For the trial lawyers, ably represented by the American Association for Justice (AAJ), now is the time to act on legislation that will expand the number of possible lawsuits and the amount of money available to sue for, settle for, and split with their clients. They collected their first scalp in late January with the passage of the Lilly Ledbetter Fair Pay Act. That bill essentially abolished the statute of limitations for one particular kind of employment discrimination claim. It was named after Lilly Ledbetter, who lost her claim against Goodyear Tires in the Supreme Court after she failed to bring her case in a timely manner. President Obama considered the bill such a priority that he signed it without posting it online and waiting for five days, as he had promised to do with non-emergency legislation.

AAJ, far from resting on its laurels, has other scalps to gather. For the next 16 months, at least, they have a friendly Democratic Congress and president who owes them a lot. In just the first half of this year -- an election off-year -- employees of the top 15 plaintiffs' law firms contributed $636,000, 99 percent of it to Democrats. AAJ's PAC gave Democrats 96 percent of its additional $627,000 in contributions. As a result, the trial lawyers' lobbyists -- both their in-house staff and the guns they've hired from Washington's top firms -- command a lot of respect in the White House and on Capitol Hill. AAJ spent $2.3 million lobbying Congress in the first half of this year.
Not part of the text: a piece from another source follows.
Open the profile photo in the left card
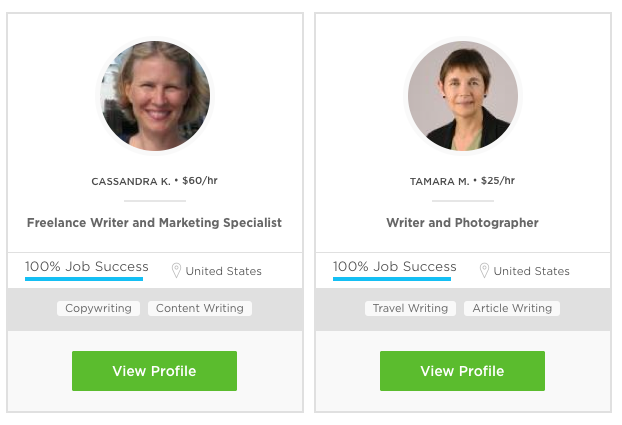The width and height of the screenshot is (622, 425). pos(154,96)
Congressional lobbying disclosure forms tell the story of what AAJ wants for their money. For starters, they'd like to open the way for more state liability torts for medical device manufacturers. That's why they're lobbying for a bill to overturn an 8-1 decision called Riegel v. Medtronic, which involved the ruptured catheter. The Supreme Court ruled that federal law pre-empts state lawsuits over medical devices because Congress quite clearly set it up that way in 1976, out of concern that such devices would not otherwise be manufactured. The trial lawyers now want Congress to change the law and allow more suits, which will increase medical costs. AAJ already succeeded on a broader issue of federal pre-emption in May, when their lobbying efforts made President Obama order his administration to stop pre-emption through federal regulations.
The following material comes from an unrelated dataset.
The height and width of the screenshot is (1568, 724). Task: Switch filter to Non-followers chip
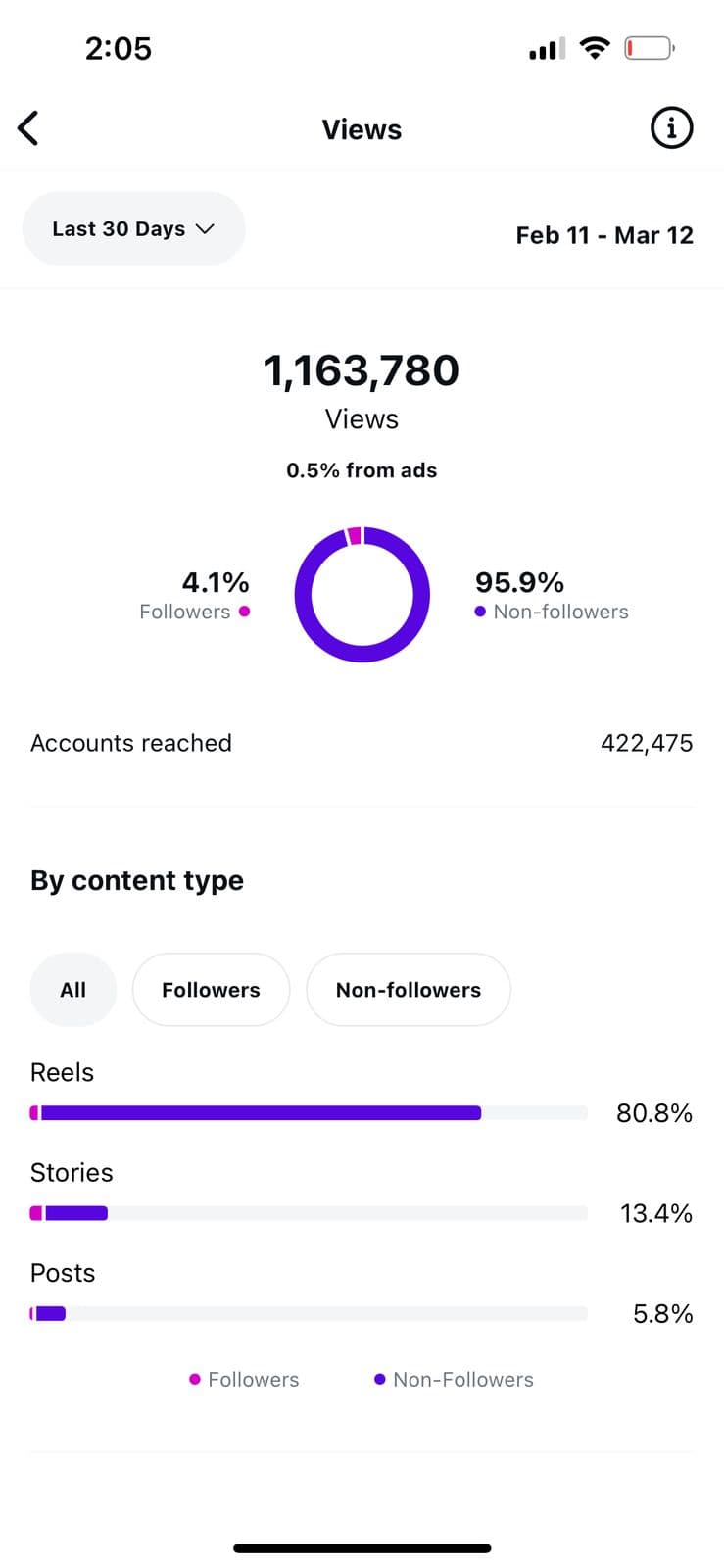tap(408, 990)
Another priority for plaintiffs' lawyers is to reach into the deep pockets of accounting firms and companies tangentially involved in other companies' corporate frauds through class action lawsuits. That's why they have invested in reversing the 5-3 Stoneridge securities decision. The majority held that a defrauding company's corporate customers and suppliers -- and by extension its banks, lawyers and accountants -- cannot be sued by aggrieved private shareholders for fraud unless they actually defrauded the plaintiffs themselves.

Finally, AAJ is particularly interested in reversing two related Supreme Court cases that set stringent standards for pleadings in lawsuits. The Bell Atlantic v. Twombly (7-2) and Ashcroft v. Iqbal (5-4) cases set the bar high on pleadings, so that plaintiffs cannot get away with filing bare-bones allegations with few facts -- literally, suing first and then asking questions later in discovery in order to build a case. The two cases have had a wide-ranging effect, causing several product liability cases to be thrown out of court and costing trial lawyers millions already.

AAJ's current president, Anthony Tarricone, set the reversal of these two cases near the top of his group's agenda in Trial magazine this month. He complained that both Iqbal, which involved a maltreated federal detainee, and the less controversial Twombly, which was written by liberal former Justice David Souter, "will result in dismissal of meritorious cases." Sen. Arlen Specter, D-Pa., is carrying the bill to reverse them both.

With Congress and the president distracted by current events in the health care and climate change debates, it may seem unlikely that AAJ can succeed in its quest to overturn five Supreme Court decisions. But given their significant political donations and lobbying expenditures, and the friendly makeup of this Democratic Congress, the trial lawyers' early successes come as little surprise. And so will any later ones.